*** DATASET EXCERPTS ***

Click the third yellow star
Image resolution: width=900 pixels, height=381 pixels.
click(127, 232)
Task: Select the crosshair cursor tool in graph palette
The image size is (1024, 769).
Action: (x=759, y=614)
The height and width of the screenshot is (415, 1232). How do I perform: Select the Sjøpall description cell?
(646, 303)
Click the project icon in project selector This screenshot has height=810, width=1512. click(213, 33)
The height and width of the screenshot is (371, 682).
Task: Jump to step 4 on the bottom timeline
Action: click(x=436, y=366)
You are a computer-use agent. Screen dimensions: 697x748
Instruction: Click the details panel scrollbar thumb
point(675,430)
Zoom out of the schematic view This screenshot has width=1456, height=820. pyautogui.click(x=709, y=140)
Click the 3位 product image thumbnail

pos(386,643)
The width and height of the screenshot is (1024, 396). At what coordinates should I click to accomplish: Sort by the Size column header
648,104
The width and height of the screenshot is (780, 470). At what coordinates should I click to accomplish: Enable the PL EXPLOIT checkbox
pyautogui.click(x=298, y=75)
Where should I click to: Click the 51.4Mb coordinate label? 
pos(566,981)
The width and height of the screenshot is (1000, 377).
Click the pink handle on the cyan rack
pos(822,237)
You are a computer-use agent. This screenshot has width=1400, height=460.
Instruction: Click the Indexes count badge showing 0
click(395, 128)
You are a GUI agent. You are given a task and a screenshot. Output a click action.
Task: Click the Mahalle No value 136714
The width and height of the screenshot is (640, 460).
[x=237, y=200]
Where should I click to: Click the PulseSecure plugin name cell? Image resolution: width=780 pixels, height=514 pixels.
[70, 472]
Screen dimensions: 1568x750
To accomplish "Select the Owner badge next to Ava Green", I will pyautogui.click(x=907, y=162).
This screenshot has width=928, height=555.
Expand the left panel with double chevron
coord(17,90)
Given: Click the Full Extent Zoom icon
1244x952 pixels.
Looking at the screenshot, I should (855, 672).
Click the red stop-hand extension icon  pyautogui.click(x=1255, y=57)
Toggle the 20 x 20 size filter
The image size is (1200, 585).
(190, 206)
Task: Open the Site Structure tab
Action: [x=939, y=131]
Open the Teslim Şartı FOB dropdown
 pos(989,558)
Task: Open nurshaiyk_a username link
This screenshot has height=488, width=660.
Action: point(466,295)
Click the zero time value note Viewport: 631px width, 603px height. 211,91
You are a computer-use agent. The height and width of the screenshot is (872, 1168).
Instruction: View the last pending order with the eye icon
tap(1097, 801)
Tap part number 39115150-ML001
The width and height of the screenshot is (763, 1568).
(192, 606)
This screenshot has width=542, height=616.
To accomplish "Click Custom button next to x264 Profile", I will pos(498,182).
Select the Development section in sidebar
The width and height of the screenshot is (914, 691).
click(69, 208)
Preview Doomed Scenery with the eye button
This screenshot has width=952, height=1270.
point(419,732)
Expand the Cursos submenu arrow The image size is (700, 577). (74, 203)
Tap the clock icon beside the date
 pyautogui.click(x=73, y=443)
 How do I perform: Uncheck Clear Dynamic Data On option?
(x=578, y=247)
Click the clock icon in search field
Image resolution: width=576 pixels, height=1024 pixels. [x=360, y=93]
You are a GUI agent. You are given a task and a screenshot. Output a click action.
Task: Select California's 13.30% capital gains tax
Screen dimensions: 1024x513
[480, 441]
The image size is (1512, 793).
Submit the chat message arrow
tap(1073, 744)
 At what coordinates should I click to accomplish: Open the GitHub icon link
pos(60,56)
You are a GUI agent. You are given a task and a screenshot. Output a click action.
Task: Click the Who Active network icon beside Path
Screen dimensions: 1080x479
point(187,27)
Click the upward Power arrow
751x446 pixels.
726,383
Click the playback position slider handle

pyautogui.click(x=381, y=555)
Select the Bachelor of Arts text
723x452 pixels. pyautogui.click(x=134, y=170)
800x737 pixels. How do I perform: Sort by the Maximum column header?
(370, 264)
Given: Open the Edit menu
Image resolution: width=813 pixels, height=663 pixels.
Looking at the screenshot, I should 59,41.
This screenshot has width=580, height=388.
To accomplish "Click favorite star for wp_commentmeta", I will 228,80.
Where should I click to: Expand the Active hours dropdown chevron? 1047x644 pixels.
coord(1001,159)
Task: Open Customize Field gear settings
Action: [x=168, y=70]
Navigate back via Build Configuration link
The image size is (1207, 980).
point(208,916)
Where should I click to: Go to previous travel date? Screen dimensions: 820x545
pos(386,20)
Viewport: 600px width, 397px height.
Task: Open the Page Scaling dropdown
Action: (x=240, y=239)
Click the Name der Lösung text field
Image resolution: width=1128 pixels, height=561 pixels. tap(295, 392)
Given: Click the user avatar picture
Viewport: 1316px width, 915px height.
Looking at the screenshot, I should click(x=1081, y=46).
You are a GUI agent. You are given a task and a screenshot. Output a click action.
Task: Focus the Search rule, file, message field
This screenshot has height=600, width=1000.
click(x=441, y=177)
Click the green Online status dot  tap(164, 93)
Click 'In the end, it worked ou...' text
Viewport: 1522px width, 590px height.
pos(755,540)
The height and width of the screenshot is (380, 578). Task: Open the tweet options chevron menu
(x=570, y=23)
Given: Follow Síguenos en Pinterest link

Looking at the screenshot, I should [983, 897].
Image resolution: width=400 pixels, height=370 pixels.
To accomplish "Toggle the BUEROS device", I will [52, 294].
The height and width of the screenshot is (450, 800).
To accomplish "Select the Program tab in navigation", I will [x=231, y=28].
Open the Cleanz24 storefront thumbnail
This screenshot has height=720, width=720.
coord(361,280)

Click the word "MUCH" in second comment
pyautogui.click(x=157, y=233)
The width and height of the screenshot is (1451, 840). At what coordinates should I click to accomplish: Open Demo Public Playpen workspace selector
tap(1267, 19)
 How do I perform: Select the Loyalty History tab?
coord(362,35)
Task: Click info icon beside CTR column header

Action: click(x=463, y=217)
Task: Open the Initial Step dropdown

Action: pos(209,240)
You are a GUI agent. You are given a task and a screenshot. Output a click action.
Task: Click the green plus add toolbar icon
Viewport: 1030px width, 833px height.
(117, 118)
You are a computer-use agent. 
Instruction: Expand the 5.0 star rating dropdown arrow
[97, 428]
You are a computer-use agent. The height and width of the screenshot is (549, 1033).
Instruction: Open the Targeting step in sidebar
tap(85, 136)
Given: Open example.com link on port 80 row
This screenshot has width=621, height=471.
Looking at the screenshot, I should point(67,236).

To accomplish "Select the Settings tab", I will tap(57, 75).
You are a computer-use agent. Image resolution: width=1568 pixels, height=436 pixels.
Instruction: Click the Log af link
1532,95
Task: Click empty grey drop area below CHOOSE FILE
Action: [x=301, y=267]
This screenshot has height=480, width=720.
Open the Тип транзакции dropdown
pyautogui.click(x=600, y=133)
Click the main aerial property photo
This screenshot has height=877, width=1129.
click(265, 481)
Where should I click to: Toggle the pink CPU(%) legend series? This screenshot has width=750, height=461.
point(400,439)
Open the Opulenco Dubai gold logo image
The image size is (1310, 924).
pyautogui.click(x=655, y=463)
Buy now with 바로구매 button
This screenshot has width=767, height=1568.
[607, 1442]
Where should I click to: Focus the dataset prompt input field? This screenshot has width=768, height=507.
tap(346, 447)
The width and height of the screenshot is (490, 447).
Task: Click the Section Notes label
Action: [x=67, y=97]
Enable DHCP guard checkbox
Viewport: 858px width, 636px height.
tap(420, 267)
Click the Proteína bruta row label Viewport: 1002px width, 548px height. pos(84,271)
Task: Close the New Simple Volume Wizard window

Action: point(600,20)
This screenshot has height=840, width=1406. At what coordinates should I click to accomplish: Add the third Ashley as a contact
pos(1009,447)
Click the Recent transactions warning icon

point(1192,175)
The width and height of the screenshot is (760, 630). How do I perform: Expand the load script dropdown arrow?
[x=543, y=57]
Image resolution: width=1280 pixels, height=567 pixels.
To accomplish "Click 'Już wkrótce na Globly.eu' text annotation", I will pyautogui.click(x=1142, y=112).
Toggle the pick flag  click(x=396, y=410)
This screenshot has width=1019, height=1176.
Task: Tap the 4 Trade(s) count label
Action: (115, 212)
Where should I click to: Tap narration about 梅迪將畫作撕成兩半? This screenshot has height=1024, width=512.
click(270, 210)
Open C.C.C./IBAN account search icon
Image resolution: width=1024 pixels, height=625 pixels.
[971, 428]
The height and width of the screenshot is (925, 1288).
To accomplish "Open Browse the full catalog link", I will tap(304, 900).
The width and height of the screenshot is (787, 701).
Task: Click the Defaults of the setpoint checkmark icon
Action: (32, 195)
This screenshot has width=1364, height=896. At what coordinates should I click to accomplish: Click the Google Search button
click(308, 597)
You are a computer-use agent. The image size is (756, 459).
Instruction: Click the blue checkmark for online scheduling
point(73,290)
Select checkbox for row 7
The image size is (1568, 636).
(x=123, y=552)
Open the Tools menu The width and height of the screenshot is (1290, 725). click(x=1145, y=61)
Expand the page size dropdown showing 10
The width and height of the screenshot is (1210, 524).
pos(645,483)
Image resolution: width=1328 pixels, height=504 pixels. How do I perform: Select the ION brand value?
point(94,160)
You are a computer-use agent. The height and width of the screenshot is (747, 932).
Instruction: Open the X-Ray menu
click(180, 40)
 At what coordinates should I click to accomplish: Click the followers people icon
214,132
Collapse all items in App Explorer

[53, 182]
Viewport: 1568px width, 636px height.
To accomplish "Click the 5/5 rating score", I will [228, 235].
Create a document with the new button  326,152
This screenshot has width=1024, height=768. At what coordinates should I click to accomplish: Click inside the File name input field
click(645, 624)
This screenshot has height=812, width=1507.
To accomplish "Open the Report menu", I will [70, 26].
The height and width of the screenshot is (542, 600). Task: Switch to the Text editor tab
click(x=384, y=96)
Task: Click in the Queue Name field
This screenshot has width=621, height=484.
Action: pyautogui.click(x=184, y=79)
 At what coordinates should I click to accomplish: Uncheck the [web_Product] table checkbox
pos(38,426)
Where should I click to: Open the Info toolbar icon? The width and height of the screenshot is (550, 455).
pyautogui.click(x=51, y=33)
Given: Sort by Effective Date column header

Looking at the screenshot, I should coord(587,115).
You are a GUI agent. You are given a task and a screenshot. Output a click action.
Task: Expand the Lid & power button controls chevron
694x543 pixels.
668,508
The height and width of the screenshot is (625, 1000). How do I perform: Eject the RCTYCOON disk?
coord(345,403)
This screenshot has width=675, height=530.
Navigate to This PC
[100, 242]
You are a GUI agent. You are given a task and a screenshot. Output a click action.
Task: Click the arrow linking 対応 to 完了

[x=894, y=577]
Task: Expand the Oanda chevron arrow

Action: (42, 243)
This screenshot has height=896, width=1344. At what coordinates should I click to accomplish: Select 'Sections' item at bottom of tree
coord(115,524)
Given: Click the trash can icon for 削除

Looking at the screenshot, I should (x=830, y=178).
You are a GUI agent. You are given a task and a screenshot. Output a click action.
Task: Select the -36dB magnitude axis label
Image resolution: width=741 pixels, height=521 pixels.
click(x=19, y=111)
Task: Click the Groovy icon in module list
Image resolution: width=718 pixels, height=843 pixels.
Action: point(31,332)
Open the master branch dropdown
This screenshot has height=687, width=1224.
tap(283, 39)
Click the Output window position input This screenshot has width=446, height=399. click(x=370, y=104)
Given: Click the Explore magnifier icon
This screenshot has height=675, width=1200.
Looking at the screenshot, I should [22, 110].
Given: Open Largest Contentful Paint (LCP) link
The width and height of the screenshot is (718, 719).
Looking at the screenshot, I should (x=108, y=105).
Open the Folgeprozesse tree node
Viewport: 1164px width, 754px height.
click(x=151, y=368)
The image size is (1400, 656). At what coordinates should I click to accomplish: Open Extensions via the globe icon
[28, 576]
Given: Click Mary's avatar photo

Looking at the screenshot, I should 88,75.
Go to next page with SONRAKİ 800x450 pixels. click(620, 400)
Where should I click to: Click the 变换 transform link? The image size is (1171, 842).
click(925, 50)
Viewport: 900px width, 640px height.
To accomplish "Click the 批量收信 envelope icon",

*** End of DATASET EXCERPTS ***

TASK STATEMENT -> Your answer must be the line that contains "This screenshot has height=675, width=1200." and every line after it to the end of the records, reproduced exactly.

SOLUTION TO THIS EXERCISE ->
This screenshot has height=675, width=1200.
Looking at the screenshot, I should [22, 110].
Given: Open Largest Contentful Paint (LCP) link
The width and height of the screenshot is (718, 719).
Looking at the screenshot, I should (x=108, y=105).
Open the Folgeprozesse tree node
Viewport: 1164px width, 754px height.
click(x=151, y=368)
The image size is (1400, 656). At what coordinates should I click to accomplish: Open Extensions via the globe icon
[28, 576]
Given: Click Mary's avatar photo

Looking at the screenshot, I should 88,75.
Go to next page with SONRAKİ 800x450 pixels. click(620, 400)
Where should I click to: Click the 变换 transform link? The image size is (1171, 842).
click(925, 50)
Viewport: 900px width, 640px height.
To accomplish "Click the 批量收信 envelope icon",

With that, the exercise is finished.